## [Quoted passage]

————

Orientation to the Week

 

So far this term we have been investigating labor relations from a general, macro perspective, looking at how it is defined, why it is relevant, how it evolved, and who is involved.  This week we focus on the legal structure that developed and operates today.  This is the last piece of the environment we will examine before moving next week to the detailed phases of collective bargaining.

 

Key Federal Laws

 

You’ll recall from last week that workers tried to create power by organizing into groups during the industrial revolution and rise of big business.  For most of that time, they had little legal support for their efforts.  They were often viewed by management and the courts as subversives, conspirators, groups that were trying to form monopolies of labor.  The Sherman Anti-trust Act of 1890, which prohibits corporations from creating monopolies, was applied to labor.  Court injunctions were levied to stop their activities, such as strikes.  In 1914, the Clayton Act, which proclaimed “the labor of a human being is not a commodity or article of commerce,” (Budd, 2013, p. 114) finally gave labor organizations legitimate existence.  Gompers and the AFL proclaimed this a victory because they viewed unions as “voluntary associations of workers, not incorporated organizations.  As such, freedoms to unionize, strike, and boycott were rooted in individual liberty, and the government should not interfere” (Budd, 2013, p. 114). Unfortunately for labor, in a twist of interpretation, the Clayton Act enabled more (not less) injunctions to be issued.  Labor’s struggle was not over.  However, its position improved in 1926 with the passage of the Railway Labor Act (RLA), which, though amended over the decades, is still in effect for the railroads and airlines today.  To avoid labor-management conflict, the initial RLA protected the individual rights of employees to form unions and established a means of resolving grievances.  It did not, however, specify when employers had to recognize the unions (Budd, 2013, pp. 17-18).

————

## [Collected material]
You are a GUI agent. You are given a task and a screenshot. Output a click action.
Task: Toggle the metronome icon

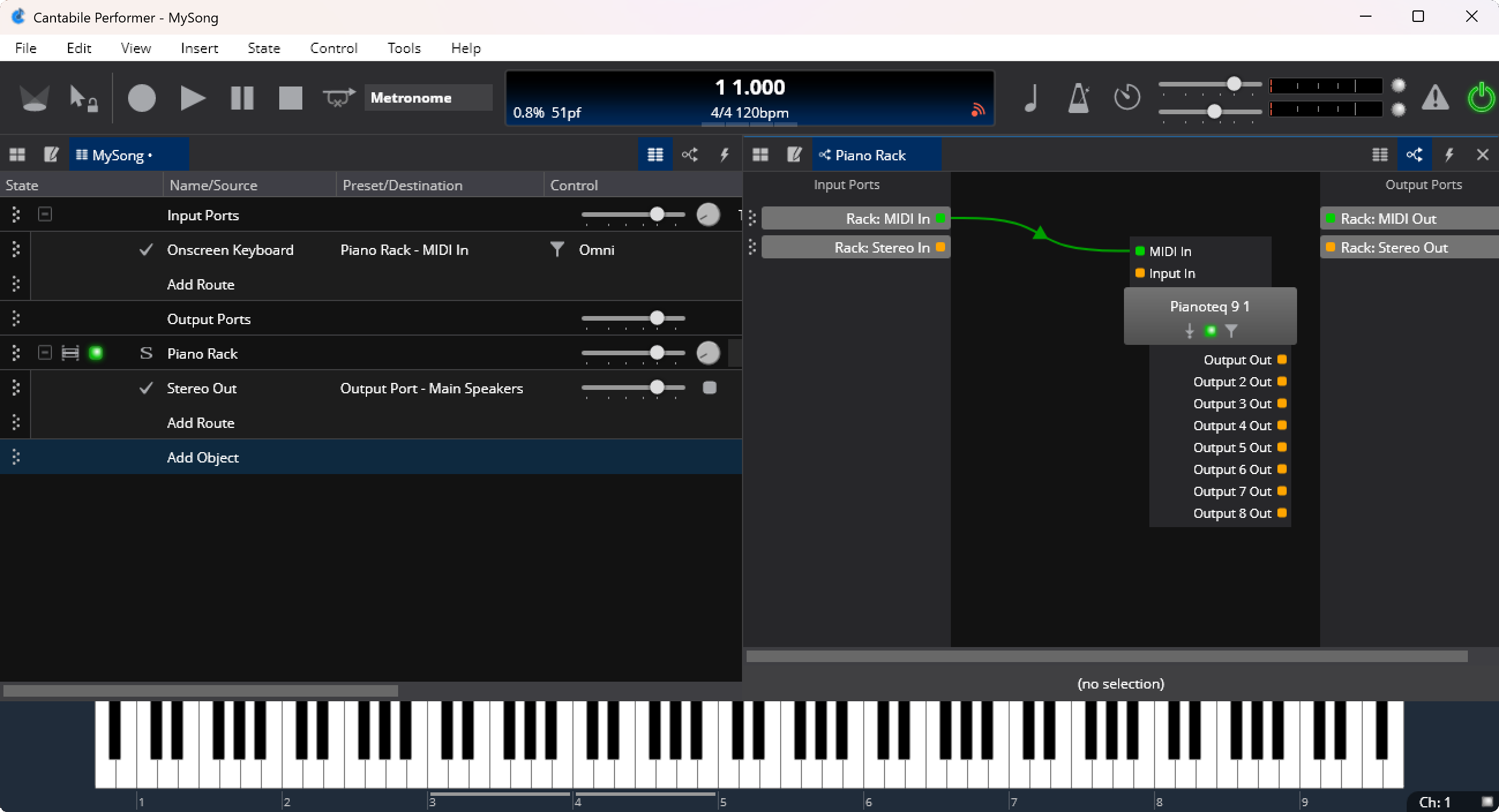(1078, 97)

————

## [To do]
(1) Swap "collective bargaining" for "contract negotiation" and write out the orientation passage again, everything from "Orientation to the" down to "of collective bargaining.".
(2) Resume the reading on federal labor law after its final sentence and extend it with new prose.
The listing plays no part in this work.

## [Answers given]
(1)
Orientation to the Week

 

So far this term we have been investigating labor relations from a general, macro perspective, looking at how it is defined, why it is relevant, how it evolved, and who is involved.  This week we focus on the legal structure that developed and operates today.  This is the last piece of the environment we will examine before moving next week to the detailed phases of contract negotiation.

(2)
 

Passage of the Railway Labor Act signaled the beginning of a new era in labor law.  Two other significant pieces of legislation followed.  The Norris-LaGuardia Act of 1932, known as the “anti-injunction act,” curtailed the federal court’s powers to issue injunctions “that interfere with strikes, payment of strike benefits, publicizing a dispute (as long as it is not fraudulent), peaceful picketing, and workers joining unions” (Budd, 2013, p. 116). It also officially removed labor unions from the Sherman Antitrust Act, which supported the Mainstream Economics school of thought, and invalidated yellow dog contracts, which were “a promise by a worker not to join or support a union” (Budd, 2013, p. 113).  This illegal promise had been a condition of employment; if the worker did not promise, he/she would be fired or not hired.  This new Great Depression legislation utilized the Industrial Relations school of thought, but it did not protect or promote union activity explicitly.

 

During the recently-elected Roosevelt administration, one that promised the economically depressed country a “New Deal,” another law was passed:  the National Industrial Recovery Act of 1933 (NIRA).  Basically, this was a jobs program that addressed worker rights.  Lacking a specific means of enforcement, it did not succeed in balancing the power between corporations and labor.  It was ruled unconstitutional in 1935 by the U. S. Supreme Court who thought it was too broad.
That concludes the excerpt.